Imugene's current Complete Response rate sits 41% at 90 days (7/17). (This includes one patient who continues to have a complete response but received other therapies during the study period).
Imugene's Azer-cel therapy appears to be more durable than the Cargo Therapeutics treatment, has a better side effect profile, and has been trialed in patients who have failed more lines of therapy, including CAR-T. It has also reached agreement from with the FDA to proceed directly to a pivotal trial with no Phase II study.
Chong said that moving into the pivotal study, a partnership would be advantageous to the company. The FDA Type C meeting outcome provides significant derisking of the program, with appealing data and a validated manufacturing process. This will help in securing a commercial partner for the program.
Collaboration with JW Therapeutics
Imugene also recently announced a collaboration with JW Therapeutics in China.

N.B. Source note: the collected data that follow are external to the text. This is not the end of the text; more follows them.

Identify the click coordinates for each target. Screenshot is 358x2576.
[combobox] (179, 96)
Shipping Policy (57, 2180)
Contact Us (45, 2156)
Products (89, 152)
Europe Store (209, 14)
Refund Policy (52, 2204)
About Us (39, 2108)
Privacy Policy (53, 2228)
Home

JW will explore Imugene's oncolytic virus, CF33-CD19, which induces CD19 expression on solid tumours, to be combined with JW's CAR-T therapy, Carteyva, which is approved for blood cancers (binding to CD-19). The collaboration will focus on applying the technologies to solid tumours. It is part of Imugene's revised strategy to focus on Azer-cel and seek external investment/involvement for other programs.
Imugene is capitalized at $101 million, with $32 million in cash at the end of September. It also has $20 million debt in Convertible Notes which have yet to be converted to equity. The minimum current conversion price is $0.65 per share.